* [PROVIDED PASSAGE]:
This work requires the cooperation of local women and the permission of their husbands, which Graafland had to secure. Derived from the Bolivian fondness for Hulk, the superhero, Masmo!1, 2004, also distills her cross-cultural encounter.

Produced by way of the aleatory convergence or remote lands, local actors, and material props, Graafland’s photographs enact Lautreamont’s famous discription of beauty as “the fortuitous meeting on a dissecting table of a sewing machine and an umbrella”3
In this, the strangeness of her vistas and the fortuitous process of their creation align her with surrealist conceits.

Still, the images are products of a certain measure of intention, which lays bare the artist’s subjectivity and aesthetic choice. While she adapts to situations and works instinctively, Graafland does not fully subscribe to the surrealist quest to tap into the unconscious. She explains her initial concept of the work Seven Steps, shot in the Uyuni flats near Laguna Verde in Bolivia:

My original idea was to make a video with the Green Lake. Every time he took a step, this person would breathe into a plastic structure. He would grow and grow, like a real Hulk. At the end, this strange figure would just float or something. But then the lake itself was not what I expected it to be. There were lots of waves and few flat surfaces. It wasn’t calm.
Likewise, works such as Vanishing Traces, or Harvest time, 2006, reveal the artistic precedents on which she relies to create such artificial scenes. Finally, her construction of these scenes also distances her work from the surrealist tenet of found situations. In this, her compositions subscribe to a more minimalist approach of mapping.

* [BRIEF A]: Please output, word for word, the part of the passage on Graafland's photographs that opens with the words containing "This work requires" and closes with "her cross-cultural encounter.".
* [BRIEF B]:
For each statement, (i) through (iii), state whether the passage on Graafland's photographs agrees with it. Answer yes or no, and quote the words from the passage that decide it.
(i) Graafland fully subscribes to the surrealist quest to tap into the unconscious.
(ii) Seven Steps was shot in the Uyuni flats near Laguna Verde in Bolivia.
(iii) The lake Graafland found was calm, with many flat surfaces.

* [DATA BELOW]:
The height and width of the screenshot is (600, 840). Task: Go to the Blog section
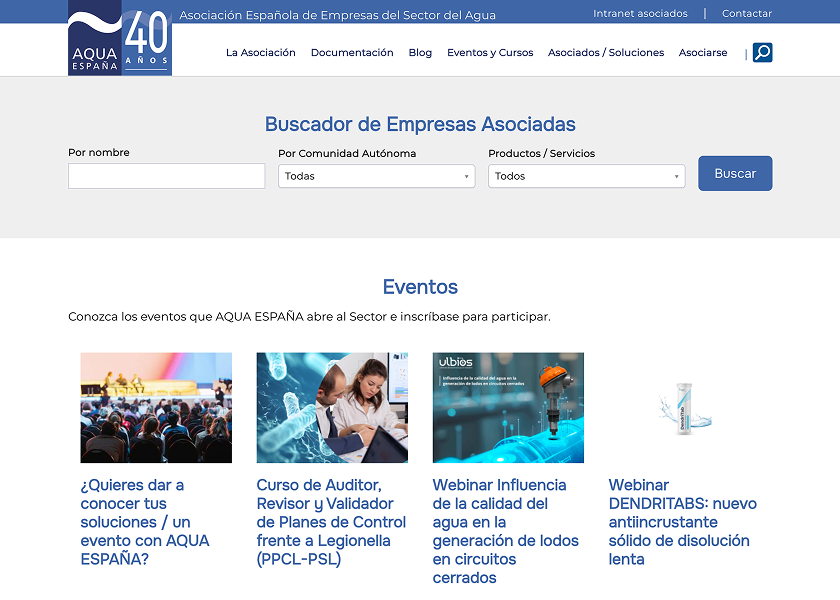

* [ANSWER AREA A]:
This work requires the cooperation of local women and the permission of their husbands, which Graafland had to secure. Derived from the Bolivian fondness for Hulk, the superhero, Masmo!1, 2004, also distills her cross-cultural encounter.

* [ANSWER AREA B]:
(i) No: "Graafland does not fully subscribe to the surrealist quest to tap into the unconscious."
(ii) Yes: "shot in the Uyuni flats near Laguna Verde in Bolivia"
(iii) No: "There were lots of waves and few flat surfaces. It wasn’t calm."